## Given passage
• • •

CORONA, Calif. (KABC) -- The warmth of sunshine is still new for 2-year-old Evangelina Padilla-Vaccaro.
That's because for the first year of her life, she stayed protected inside her Corona home. Diagnosed with a rare condition known as Severe Combined Immunodeficiency, Evangelina was born without an immune system.
"We wore masks. We showered, sanitized, didn't have visitors. She was essentially a bubble baby," said mother Alysia Padilla-Vaccaro, referencing the 1976 movie "Boy in a Plastic Bubble."
Evangelina's dad realized that without treatment, his daughter would always be in peril.
"She lived in bubble. She was deprived of everything a normal kid was," father Christian Padilla-Vaccaro said.
Evangelina's condition was caught on a screening test when she was six months old. Doctors usually treat this condition with a bone marrow transplant, but her fraternal twin sister Anabelle was not a match. Her parents lost hope.

• • •

## What this exercise asks
1. Answer these questions using the news story about Evangelina:
(a) How old was Evangelina when a screening test caught her condition?
(b) Which 1976 movie did her mother mention?
(c) Why could her twin sister Anabelle not help with a bone marrow transplant?
2. Pick up the news story about Evangelina after its last sentence and keep writing it.
The records that follow come from a different source.

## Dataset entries
• • •

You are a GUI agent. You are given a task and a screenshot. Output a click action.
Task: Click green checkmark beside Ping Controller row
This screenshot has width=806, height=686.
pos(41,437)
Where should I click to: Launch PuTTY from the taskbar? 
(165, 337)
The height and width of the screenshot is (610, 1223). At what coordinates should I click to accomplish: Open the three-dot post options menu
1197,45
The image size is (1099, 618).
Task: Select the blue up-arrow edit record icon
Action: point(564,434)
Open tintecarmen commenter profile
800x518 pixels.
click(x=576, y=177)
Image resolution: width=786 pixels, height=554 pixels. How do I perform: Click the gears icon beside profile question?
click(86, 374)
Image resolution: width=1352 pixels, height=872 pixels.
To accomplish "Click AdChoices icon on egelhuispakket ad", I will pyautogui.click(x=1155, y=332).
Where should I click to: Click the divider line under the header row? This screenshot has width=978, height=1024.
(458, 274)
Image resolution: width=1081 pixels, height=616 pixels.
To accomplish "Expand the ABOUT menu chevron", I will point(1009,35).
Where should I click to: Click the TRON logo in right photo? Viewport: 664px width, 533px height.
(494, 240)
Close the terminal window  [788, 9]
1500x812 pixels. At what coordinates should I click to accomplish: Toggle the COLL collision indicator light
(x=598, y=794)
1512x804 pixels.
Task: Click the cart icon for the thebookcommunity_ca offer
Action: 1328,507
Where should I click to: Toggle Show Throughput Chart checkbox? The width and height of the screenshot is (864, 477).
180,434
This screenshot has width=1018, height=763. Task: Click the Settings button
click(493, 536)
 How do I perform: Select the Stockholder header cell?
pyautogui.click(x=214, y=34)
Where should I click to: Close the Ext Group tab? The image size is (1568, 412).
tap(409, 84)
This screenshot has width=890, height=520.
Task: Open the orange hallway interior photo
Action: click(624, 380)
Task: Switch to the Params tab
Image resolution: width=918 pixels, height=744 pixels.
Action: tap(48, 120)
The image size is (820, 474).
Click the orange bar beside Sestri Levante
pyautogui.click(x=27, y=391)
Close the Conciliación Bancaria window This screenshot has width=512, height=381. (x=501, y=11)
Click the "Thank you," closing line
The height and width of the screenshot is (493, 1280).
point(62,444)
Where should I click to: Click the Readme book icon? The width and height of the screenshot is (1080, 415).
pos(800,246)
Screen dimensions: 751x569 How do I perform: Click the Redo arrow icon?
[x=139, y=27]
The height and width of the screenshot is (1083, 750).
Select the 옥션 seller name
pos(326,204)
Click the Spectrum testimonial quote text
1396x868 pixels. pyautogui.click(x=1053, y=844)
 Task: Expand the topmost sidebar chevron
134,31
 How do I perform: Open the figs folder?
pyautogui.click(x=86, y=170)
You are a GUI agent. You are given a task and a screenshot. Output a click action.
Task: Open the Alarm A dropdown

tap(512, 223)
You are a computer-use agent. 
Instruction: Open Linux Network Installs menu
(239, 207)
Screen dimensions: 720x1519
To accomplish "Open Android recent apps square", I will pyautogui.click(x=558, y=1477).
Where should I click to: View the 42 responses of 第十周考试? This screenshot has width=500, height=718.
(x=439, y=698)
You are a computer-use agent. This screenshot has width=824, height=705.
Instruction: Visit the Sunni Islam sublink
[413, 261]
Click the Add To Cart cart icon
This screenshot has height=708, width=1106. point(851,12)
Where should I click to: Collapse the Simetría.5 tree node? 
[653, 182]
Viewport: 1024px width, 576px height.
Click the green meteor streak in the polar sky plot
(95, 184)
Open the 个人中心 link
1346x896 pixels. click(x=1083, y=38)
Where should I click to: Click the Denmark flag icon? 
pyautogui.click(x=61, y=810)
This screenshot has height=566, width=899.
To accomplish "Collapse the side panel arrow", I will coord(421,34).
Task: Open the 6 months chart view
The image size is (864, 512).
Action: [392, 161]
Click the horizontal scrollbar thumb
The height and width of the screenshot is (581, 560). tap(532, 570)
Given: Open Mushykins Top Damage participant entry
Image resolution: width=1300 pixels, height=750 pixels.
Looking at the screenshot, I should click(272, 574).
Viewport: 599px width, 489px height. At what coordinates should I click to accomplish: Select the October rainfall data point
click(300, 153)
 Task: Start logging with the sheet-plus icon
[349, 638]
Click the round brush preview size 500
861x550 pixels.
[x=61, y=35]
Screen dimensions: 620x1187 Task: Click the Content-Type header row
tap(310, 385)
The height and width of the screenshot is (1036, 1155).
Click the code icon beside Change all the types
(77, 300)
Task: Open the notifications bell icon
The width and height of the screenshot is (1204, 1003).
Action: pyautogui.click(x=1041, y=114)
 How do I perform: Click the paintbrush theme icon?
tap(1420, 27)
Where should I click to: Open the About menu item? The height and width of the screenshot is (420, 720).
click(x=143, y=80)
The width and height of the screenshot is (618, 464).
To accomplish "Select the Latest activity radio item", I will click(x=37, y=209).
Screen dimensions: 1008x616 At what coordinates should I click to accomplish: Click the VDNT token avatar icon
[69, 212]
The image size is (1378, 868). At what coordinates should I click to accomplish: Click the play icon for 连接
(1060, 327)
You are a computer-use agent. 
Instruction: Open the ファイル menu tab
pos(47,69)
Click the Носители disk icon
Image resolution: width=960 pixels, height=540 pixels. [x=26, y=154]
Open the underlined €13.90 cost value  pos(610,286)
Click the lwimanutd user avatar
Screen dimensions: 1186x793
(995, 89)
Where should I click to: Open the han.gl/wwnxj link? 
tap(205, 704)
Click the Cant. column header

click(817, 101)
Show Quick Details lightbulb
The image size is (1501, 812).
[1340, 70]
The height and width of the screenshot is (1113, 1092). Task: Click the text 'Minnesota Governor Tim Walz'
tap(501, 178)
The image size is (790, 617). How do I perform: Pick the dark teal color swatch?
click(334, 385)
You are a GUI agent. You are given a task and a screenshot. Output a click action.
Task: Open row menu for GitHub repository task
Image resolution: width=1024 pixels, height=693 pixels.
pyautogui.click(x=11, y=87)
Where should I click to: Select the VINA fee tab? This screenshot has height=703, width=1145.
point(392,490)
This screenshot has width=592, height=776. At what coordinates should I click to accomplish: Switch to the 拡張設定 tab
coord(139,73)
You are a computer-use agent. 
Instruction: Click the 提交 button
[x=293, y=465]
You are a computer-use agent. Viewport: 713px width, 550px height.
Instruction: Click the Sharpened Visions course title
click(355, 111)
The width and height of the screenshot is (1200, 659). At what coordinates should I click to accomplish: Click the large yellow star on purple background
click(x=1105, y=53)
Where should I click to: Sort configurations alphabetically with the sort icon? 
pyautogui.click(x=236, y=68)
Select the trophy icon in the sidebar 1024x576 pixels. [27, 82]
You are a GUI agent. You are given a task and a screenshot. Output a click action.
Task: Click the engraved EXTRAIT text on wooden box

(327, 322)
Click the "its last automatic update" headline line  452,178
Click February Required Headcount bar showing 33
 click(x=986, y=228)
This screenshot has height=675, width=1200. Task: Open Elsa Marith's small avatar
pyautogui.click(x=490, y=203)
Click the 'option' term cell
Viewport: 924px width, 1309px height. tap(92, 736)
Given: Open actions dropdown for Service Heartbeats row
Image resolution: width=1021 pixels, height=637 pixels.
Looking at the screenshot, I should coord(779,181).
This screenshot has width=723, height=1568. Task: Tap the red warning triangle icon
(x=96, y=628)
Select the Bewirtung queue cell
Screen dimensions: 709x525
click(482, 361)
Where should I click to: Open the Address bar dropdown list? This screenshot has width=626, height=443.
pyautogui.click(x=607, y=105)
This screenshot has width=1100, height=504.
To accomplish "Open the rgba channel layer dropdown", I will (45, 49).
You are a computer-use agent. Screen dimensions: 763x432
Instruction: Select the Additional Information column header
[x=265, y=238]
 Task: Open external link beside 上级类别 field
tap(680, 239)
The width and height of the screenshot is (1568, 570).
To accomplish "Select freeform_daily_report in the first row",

• • •

## Results for the exercise
1.
(a) Six months old.
(b) "Boy in a Plastic Bubble."
(c) Anabelle was not a match.

2.
Then the family learned of a clinical trial at UCLA Broad Center of Regenerative Medicine and Stem Cell Research.
"It's basically a self-transplant. We take some of the patient's own bone marrow. In the laboratory, we isolate the stem cells and introduce the gene that's missing with a virus to carry the gene, then transplant it back into the patient," said Dr. Donald Kohn, a UCLA professor who pioneered the stem cell gene therapy to correct the faulty gene.
So far, 18 children with SCID have been cured with this treatment. Evangelina is one of them.
She'll get to live like other kids, something her parents will never take for granted.
"It's nothing shy of a miracle," Christian Padilla-Vaccaro said.